Imbedded Spatial Intelligence

There is something intelligent in the geometrical logic of space that is imbedded in its very fabric. If this quality is recognized it can be reconstituted as an advantage and redeployed as a performative property.

This paper will put forward theoretical reasoning and practical example of how to deal with existing urban organizations through understanding the systems and processes in space, and hence rethinking the way existing material organizations are used. By looking at peri-urban areas in China, the paper first explains the inherent potential of these tightly packed, varied, and mixed landscapes and proposes new ways of how to employ them as design instruments for future development.

Dongguang sub-urban basin in Pearl River delta – one of the economic powerhouses of China – is a mono-functional redevelopment of rural area geared toward labor intensive manufacturing, which proliferates a completely new type of landscape.

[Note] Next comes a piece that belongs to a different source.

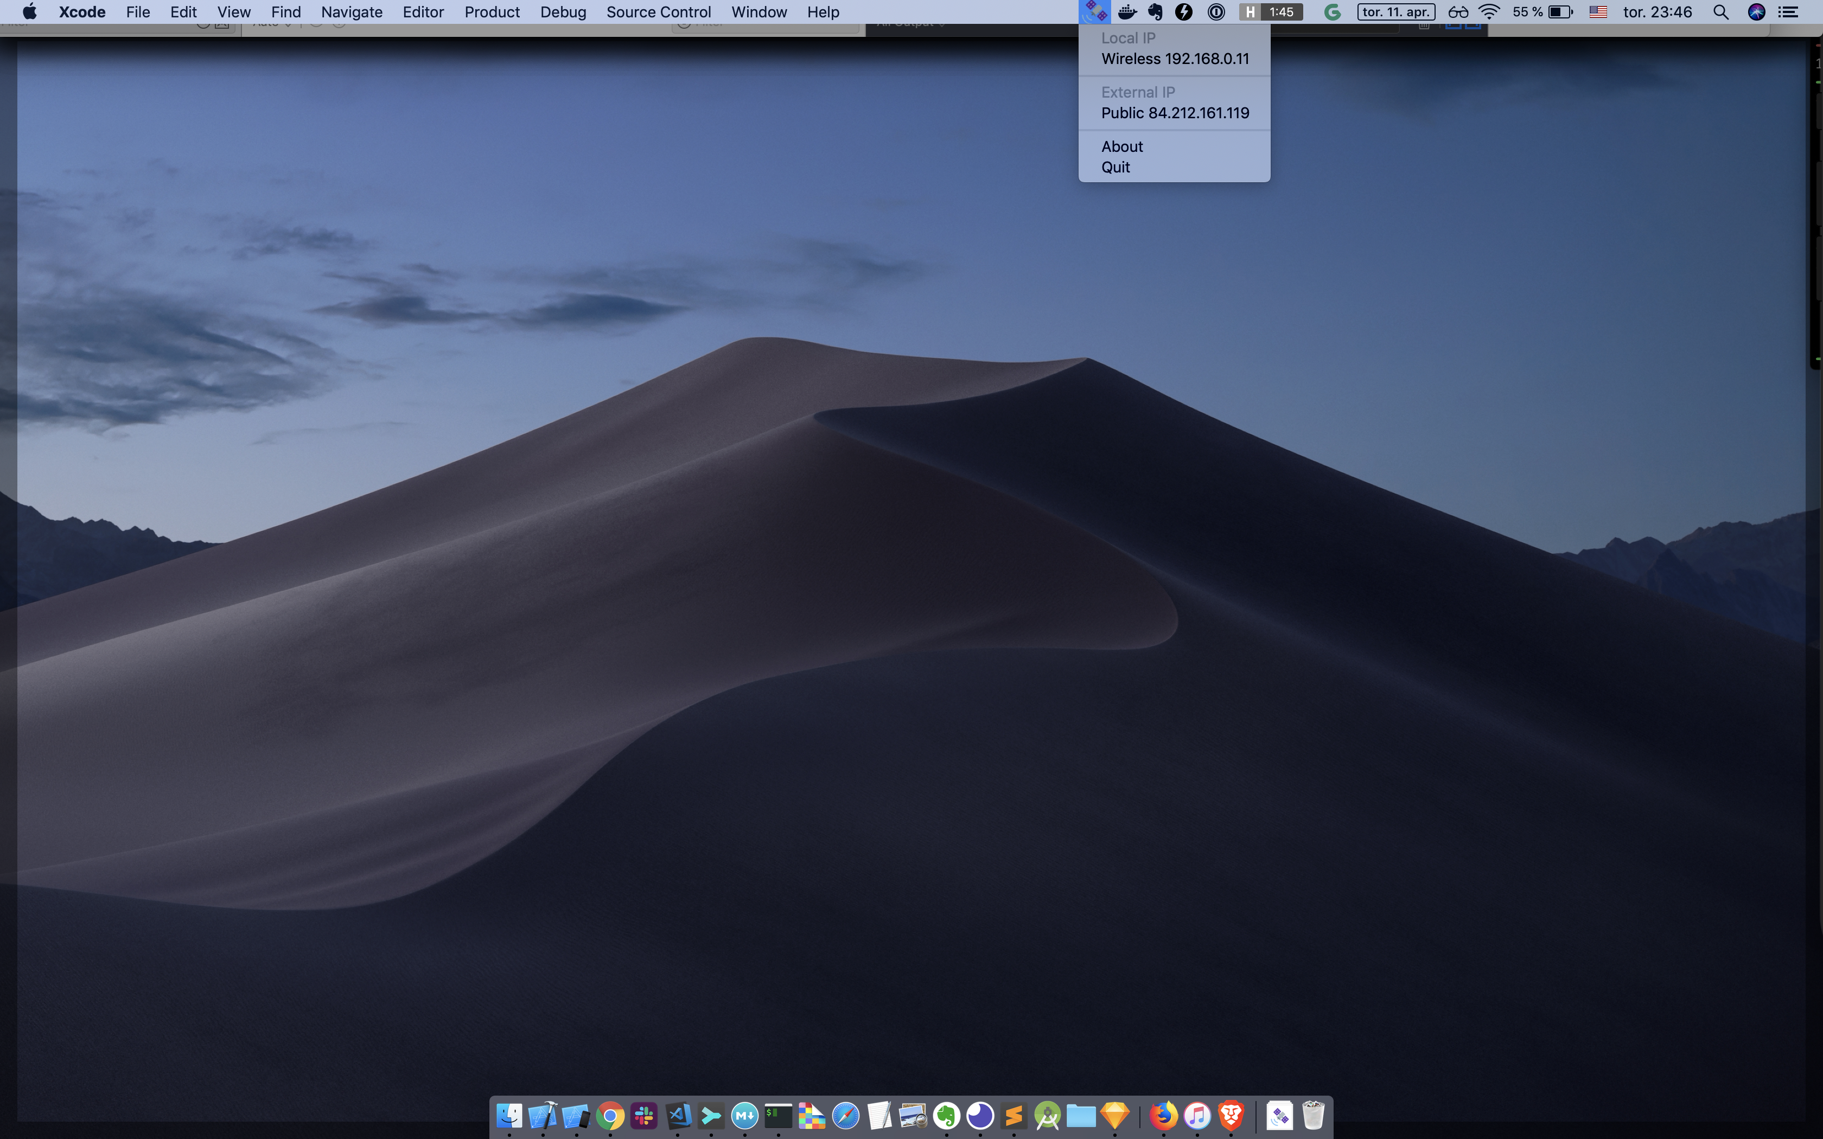1823x1139 pixels.
Task: Launch Visual Studio Code from Dock
Action: pyautogui.click(x=678, y=1116)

This landscape consists of kilometers upon kilometers of fragmented elements i.e. interlocking low-end housing with industry assembling plants and agriculture.

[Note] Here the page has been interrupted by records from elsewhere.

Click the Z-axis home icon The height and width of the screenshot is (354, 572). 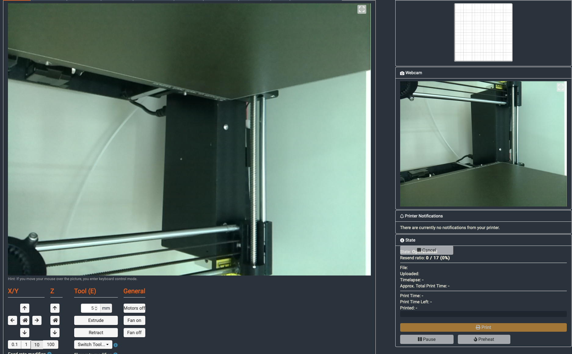pyautogui.click(x=55, y=320)
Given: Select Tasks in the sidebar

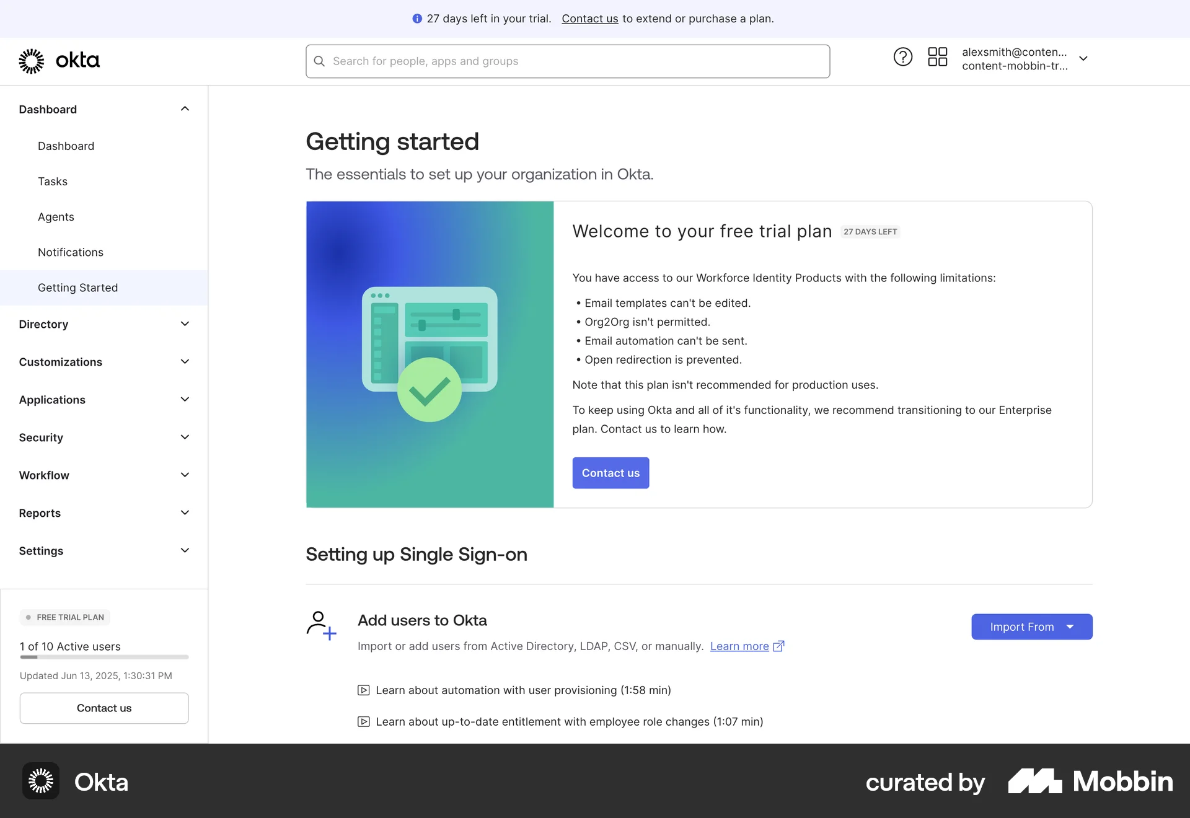Looking at the screenshot, I should pos(53,181).
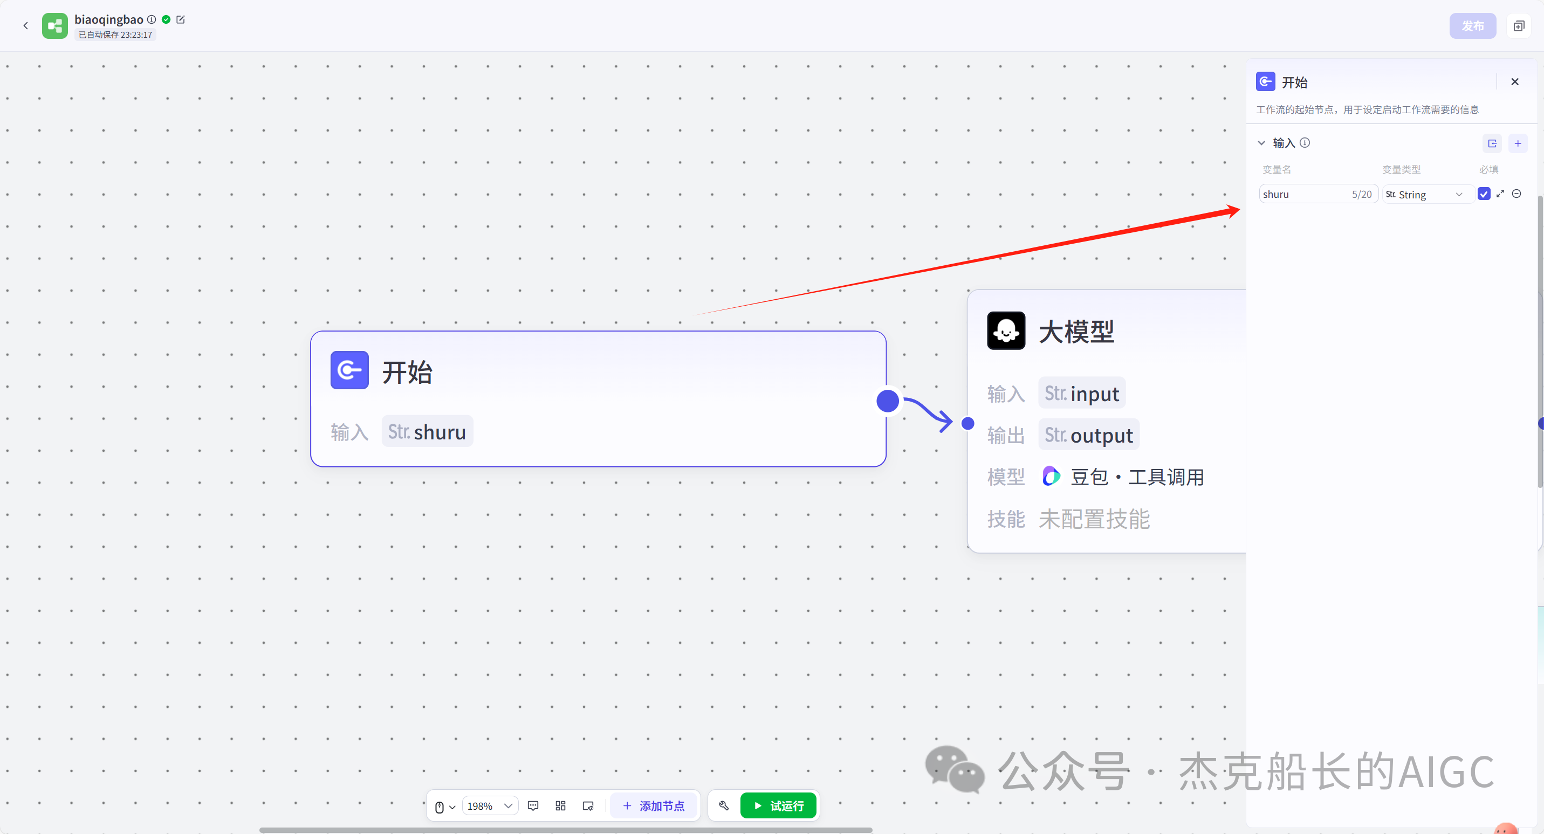Image resolution: width=1544 pixels, height=834 pixels.
Task: Click the import variable icon in 输入 section
Action: click(x=1492, y=143)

Although the physical reality of these areas is rather grim, the pure formal and morphological organization speaks a completely different story. The inherit potential of this spatial form can be understood as a main design quality for next generation of flexible urban developments. This quality, although not yet properly explained, is lurking just beneath the everyday exterior of peri-urban areas inhabited mainly by the lowest social strata.

The unplanned development and interlocking character of this landscape gives rise to a unique spatial logic that is completely different from the historical zoning reasoning found in Europe and elsewhere in developed West. When looked at peri-urban areas closely, it reveals a staggering propensity to accommodate change and flexibility – these are two of the main qualities that the contemporary urban landscape needs. Furthermore, although being of a peri-urban character, the paper will show that industrial and agrarian areas can become integral parts of a new urban experience.

Even contemporary urban design practices acknowledge the spatial shift from rigid urban design of controlled urban form – disseminating contextualism, equilibrium and stagnation – to open unfinished built form. The latter advocates for a spatial state where each urban (unstable) fragment is intrinsically connected to the other and woven into a tapestry of perpetual change. While the West is struggling to define and engineer this elusive spatial quality, the Chinese peri-urban areas have it ingrained as an intrinsic quality that enables them to survive.